Top of Listed entries

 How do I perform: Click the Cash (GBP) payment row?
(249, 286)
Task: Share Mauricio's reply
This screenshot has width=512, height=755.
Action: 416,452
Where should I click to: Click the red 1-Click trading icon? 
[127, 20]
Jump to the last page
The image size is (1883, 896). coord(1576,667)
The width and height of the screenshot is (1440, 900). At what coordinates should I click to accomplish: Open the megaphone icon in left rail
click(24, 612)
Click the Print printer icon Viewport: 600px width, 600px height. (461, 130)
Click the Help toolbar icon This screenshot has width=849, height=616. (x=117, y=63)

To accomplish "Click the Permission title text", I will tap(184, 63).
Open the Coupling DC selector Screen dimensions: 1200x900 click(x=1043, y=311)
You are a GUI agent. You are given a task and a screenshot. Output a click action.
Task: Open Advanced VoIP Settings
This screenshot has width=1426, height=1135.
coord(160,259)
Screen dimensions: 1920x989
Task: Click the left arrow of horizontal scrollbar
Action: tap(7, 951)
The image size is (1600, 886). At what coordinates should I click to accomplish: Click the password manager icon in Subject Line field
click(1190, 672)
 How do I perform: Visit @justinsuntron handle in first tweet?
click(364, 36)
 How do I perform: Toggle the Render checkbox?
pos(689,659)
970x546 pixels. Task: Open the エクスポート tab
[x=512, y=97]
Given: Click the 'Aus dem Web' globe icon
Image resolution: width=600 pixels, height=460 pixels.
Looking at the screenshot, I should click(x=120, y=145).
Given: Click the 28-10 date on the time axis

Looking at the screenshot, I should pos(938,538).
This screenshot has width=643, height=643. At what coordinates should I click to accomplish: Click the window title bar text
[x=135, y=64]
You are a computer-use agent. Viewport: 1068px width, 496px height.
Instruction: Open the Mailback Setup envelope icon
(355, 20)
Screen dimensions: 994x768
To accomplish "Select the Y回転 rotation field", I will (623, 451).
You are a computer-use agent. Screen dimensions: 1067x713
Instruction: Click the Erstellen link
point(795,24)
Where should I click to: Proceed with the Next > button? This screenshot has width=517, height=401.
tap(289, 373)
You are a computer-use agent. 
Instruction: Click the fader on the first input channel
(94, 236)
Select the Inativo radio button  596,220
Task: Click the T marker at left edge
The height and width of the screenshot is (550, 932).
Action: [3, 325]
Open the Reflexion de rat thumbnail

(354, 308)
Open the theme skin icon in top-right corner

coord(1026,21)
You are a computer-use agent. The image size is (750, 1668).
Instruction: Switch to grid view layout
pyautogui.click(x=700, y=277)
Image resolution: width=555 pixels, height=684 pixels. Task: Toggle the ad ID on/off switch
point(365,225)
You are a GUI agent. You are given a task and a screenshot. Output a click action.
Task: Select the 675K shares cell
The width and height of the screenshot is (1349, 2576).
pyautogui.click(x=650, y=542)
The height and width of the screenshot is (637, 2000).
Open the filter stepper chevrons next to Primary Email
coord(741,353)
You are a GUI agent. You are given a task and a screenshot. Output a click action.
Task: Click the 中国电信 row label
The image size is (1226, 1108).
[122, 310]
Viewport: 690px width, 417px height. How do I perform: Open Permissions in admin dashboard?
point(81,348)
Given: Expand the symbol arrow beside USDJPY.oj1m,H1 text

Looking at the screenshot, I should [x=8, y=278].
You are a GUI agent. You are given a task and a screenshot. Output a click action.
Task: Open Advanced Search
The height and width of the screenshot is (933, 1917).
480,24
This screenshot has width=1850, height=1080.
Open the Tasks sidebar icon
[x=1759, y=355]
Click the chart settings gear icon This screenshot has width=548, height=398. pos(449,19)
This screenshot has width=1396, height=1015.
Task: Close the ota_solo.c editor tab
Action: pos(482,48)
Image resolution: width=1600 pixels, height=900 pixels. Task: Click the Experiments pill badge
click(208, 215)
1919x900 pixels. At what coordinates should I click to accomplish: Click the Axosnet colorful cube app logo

Bottom of Listed entries

#### [Work to be completed]
In the entries above, find lines with "computer" and copy each.

#### [Response box]
You are a computer-use agent. Viewport: 1068px width, 496px height.
You are a computer-use agent. Screen dimensions: 1067x713
You are a computer-use agent. 
You are a computer-use agent. The image size is (750, 1668).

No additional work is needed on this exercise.